Una teoría sensualista
La teoría del conocimiento de los estoicos parte, como la de Aristóteles, los empiristas o los positivistas, de la experiencia sensible. Es decir, de los sentidos. Para los estoicos se trata de un proceso que pasa por diferentes etapas. En primer lugar, lo que nos llega por los sentidos deja una representación (una impresión, dice Zenón) en nuestra razón, que, como ya hemos dicho, es la parte de «divinidad» que poseemos y que nos conecta con la racionalidad de la naturaleza. Sin embargo, esas representaciones no son aún conocimiento. Si aceptáramos sin más eso como una muestra de la realidad, no estaríamos ante un conocimiento, sino ante una opinión. Para que se convierta en conocimiento, esa representación debe poseer una evidencia que invite a la inteligencia a aceptarla. Ese consentimiento debe darlo el hegemonikon, el Yo. El conocimiento llega cuando los datos que nos ofrecen los sentidos pasan por el tamiz de la racionalidad.
Para que las representaciones se conviertan en conocimiento, debemos poseer una evidencia que invite a la inteligencia a aceptarla
Cosmopolitas
Los estoicos, a diferencia de los cínicos, no despreciaban a sus semejantes ni a la sociedad. Para el cínico, todos aquellos que vivían erróneamente no eran más que unos mentecatos, que merecían ser insultados y ridiculizados por su estupidez. Un artífice de ello fue Diógenes, célebre por sus rifirrafes con sujetos de todo pelaje. Sin embargo, la crítica ácida del cínico no trataba de corregir o servir de ejemplo a sus semejantes, sino que se contentaba con menospreciarlos.
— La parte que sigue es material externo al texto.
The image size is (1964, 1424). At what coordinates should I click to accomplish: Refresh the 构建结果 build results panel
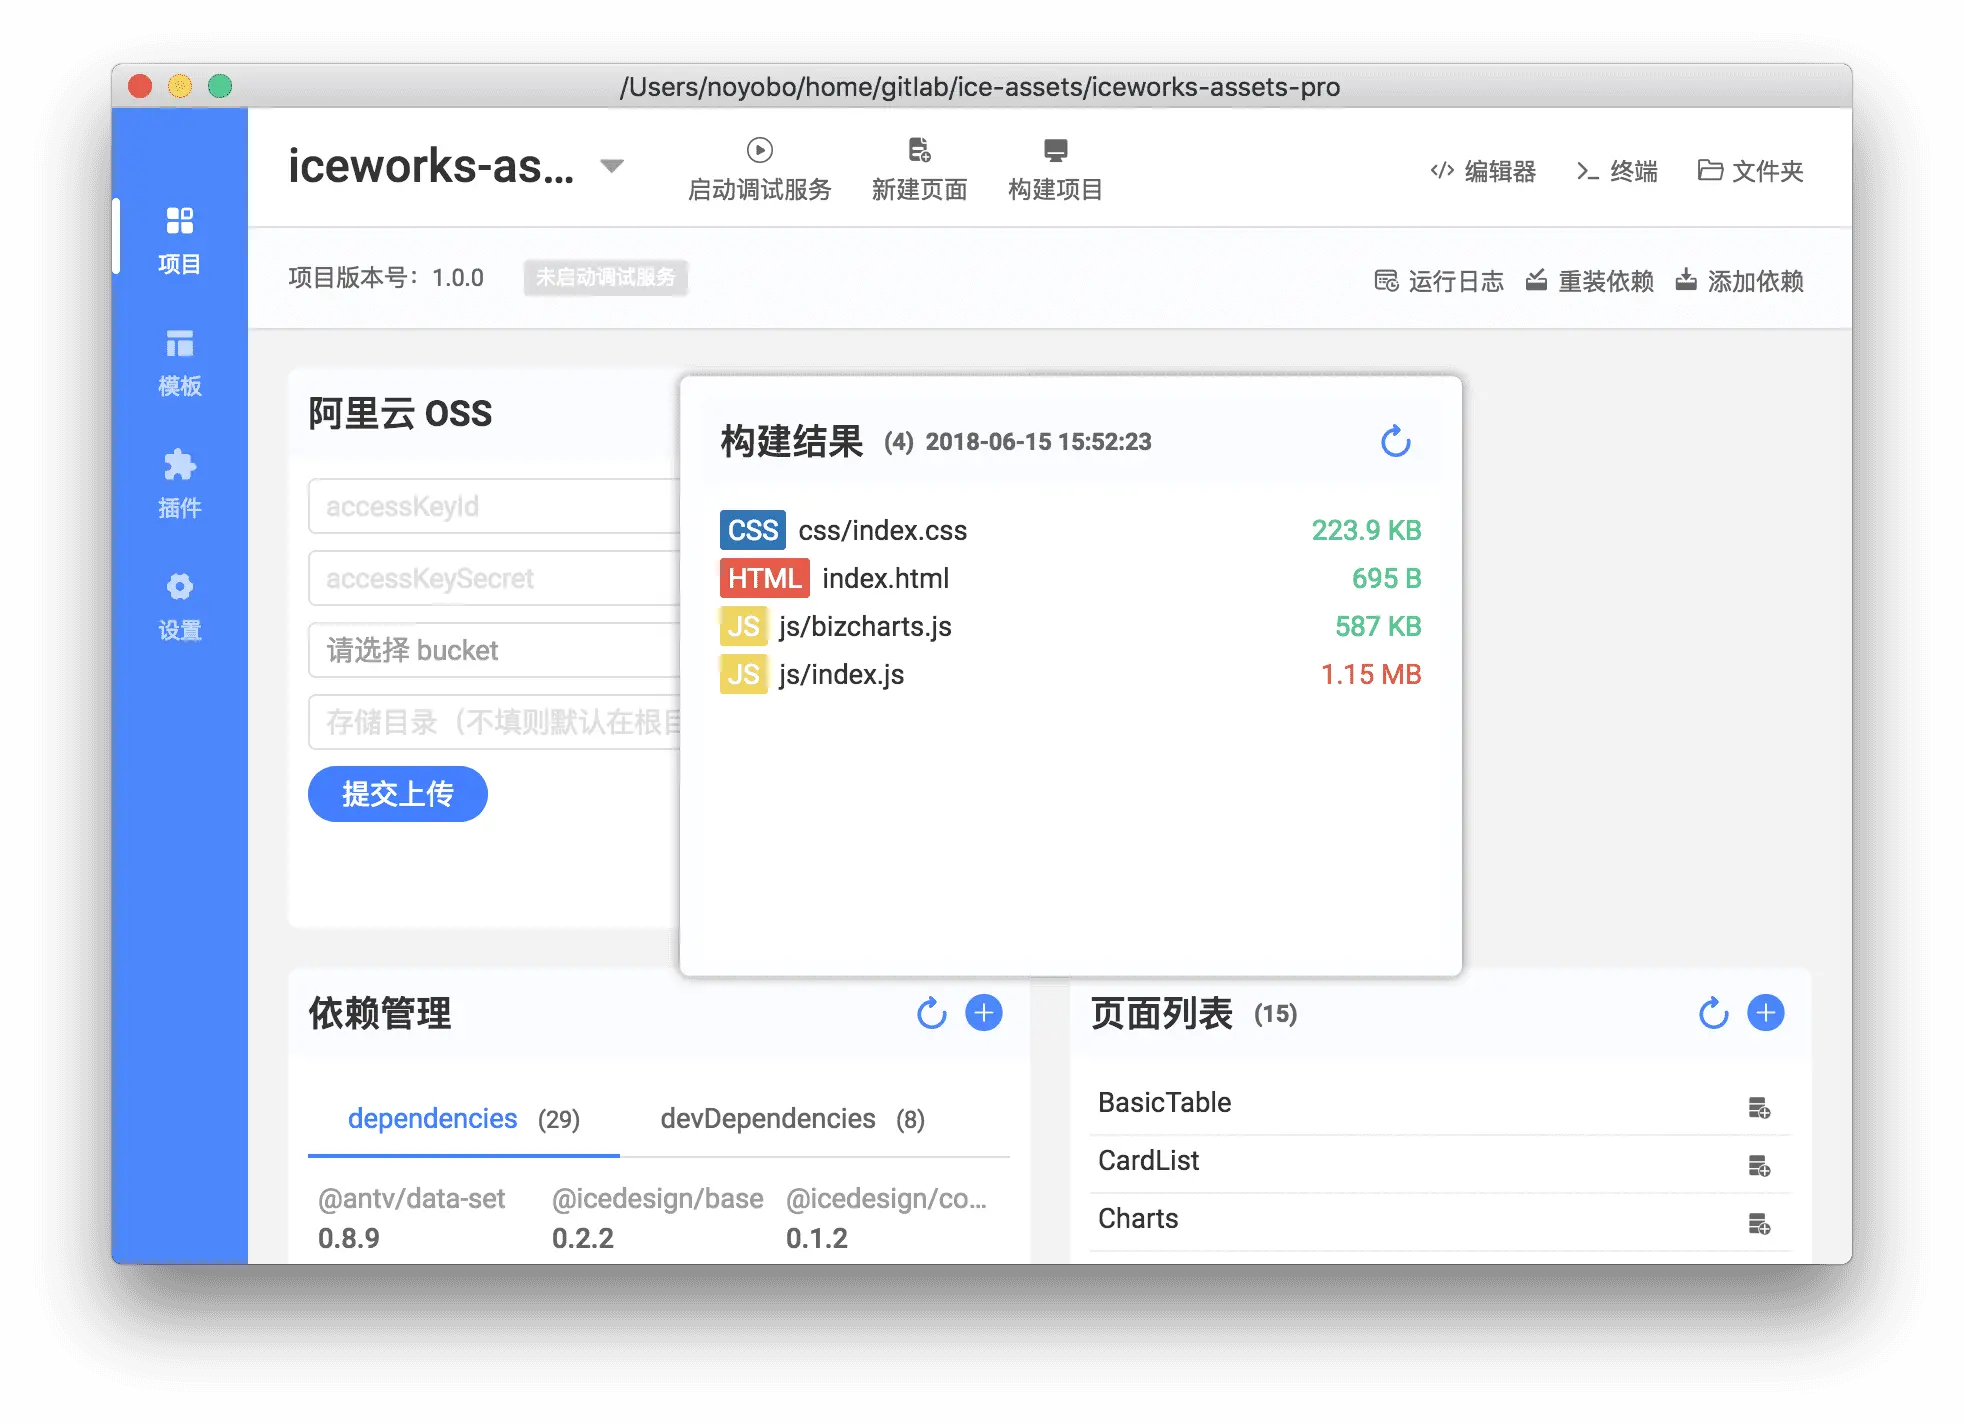(x=1395, y=441)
Los estoicos, por su parte, tienen esa visión crítica, pero no comparten la forma. De hecho, para ellos la idea de comunidad es sumamente importante. Ahora bien, fieles a su pensamiento y su idea de que el mundo está unido por el fino hilo de la racionalidad, se consideraban ciudadanos del mundo. No creían en ser de aquí o allá por motivos de nacimiento o cultura. Ellos eran de la razón y la virtud, dondequiera que estas reinaran.